| Items listed in a dataset |
········

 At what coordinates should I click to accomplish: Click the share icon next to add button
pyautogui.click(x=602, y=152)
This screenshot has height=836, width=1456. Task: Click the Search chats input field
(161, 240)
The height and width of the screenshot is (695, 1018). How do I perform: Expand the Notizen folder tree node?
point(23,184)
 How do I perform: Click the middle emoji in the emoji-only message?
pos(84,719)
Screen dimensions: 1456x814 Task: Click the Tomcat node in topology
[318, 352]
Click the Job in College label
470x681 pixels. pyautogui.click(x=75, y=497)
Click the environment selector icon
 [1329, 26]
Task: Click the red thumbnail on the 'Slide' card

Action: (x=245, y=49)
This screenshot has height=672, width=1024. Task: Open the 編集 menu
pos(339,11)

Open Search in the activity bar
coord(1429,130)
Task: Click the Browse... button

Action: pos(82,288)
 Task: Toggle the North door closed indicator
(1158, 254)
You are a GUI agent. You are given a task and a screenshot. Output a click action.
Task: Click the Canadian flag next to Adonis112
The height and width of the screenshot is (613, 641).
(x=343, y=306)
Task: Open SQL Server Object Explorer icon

········

| Requirements |
Could you rewrite the records above with every "screenshot" changed to "screen capture" and nothing else altered?

| Response to this exercise |
 At what coordinates should I click to accomplish: Click the share icon next to add button
pyautogui.click(x=602, y=152)
This screen capture has height=836, width=1456. Task: Click the Search chats input field
(161, 240)
The height and width of the screen capture is (695, 1018). How do I perform: Expand the Notizen folder tree node?
point(23,184)
 How do I perform: Click the middle emoji in the emoji-only message?
pos(84,719)
Screen dimensions: 1456x814 Task: Click the Tomcat node in topology
[318, 352]
Click the Job in College label
470x681 pixels. pyautogui.click(x=75, y=497)
Click the environment selector icon
 [1329, 26]
Task: Click the red thumbnail on the 'Slide' card

Action: (x=245, y=49)
This screen capture has height=672, width=1024. Task: Open the 編集 menu
pos(339,11)

Open Search in the activity bar
coord(1429,130)
Task: Click the Browse... button

Action: pos(82,288)
 Task: Toggle the North door closed indicator
(1158, 254)
You are a GUI agent. You are given a task and a screen capture. Output a click action.
Task: Click the Canadian flag next to Adonis112
The height and width of the screen capture is (613, 641).
(x=343, y=306)
Task: Open SQL Server Object Explorer icon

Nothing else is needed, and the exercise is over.